We assessed clinical outcome and incidence of symptomatic intracerebral haemorrhage (ICH) in 400 consecutive patients treated with intravenous rtPA. Patients eligible for thrombolysis within 3 h were selected by CT or MRI and beyond 3 h only by MRI. 18 patients were excluded from analysis because of violation of that algorithm. The remaining 382 patients were divided into three groups: CT-based treatment within 3 h (n=209); MRI-based treatment within 3 h (n=103); and MRI-based treatment beyond 3 h (n=70).

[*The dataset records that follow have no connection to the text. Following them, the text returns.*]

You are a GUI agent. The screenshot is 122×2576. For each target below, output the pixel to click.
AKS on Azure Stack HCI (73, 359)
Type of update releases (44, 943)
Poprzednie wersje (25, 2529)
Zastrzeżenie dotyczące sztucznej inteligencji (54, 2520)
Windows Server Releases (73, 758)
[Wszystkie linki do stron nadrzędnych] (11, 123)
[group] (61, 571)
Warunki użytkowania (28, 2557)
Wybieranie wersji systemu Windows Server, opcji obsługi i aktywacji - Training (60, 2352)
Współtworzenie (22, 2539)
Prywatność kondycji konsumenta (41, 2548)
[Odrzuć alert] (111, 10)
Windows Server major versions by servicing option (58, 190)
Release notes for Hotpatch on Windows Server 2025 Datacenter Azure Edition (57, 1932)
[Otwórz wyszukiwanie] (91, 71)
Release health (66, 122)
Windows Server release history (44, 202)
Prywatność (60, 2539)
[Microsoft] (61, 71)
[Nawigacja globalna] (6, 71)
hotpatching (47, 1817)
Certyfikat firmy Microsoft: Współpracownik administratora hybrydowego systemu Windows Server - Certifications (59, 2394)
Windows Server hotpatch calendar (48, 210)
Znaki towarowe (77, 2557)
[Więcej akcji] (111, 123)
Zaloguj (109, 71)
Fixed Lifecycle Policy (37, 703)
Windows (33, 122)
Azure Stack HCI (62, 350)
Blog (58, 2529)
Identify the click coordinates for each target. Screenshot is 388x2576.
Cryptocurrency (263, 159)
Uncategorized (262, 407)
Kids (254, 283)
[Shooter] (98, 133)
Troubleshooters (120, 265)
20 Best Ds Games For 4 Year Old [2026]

Patients in group 3 (MRI >3 h) had a similar 90 day outcome to those in the other two groups (48%were independent in the CT ≤ 3 h group, 51%in the MRI ≤ 3 h group, and 56%in group 3), but without an increased risk for symptomatic ICH (9%, 1%, 6%) or mortality (21%, 13%, 11%). MRI-selected patients overall had a significantly lower risk than CT-selected patients for symptomatic ICH (3%vs 9%; p=0·013) and mortality (12%vs 21%; p=0·021). Time to treatment did not affect outcomes in univariate and multivariate analyses.
Our data suggest that beyond 3 h and maybe even within 3 h, patient selection is more important than time to treatment for a good outcome. Furthermore, MRI-based thrombolysis, irrespective of the time window, shows an improved safety profile while being at least as effective as standard CT-based treatment within 3 h.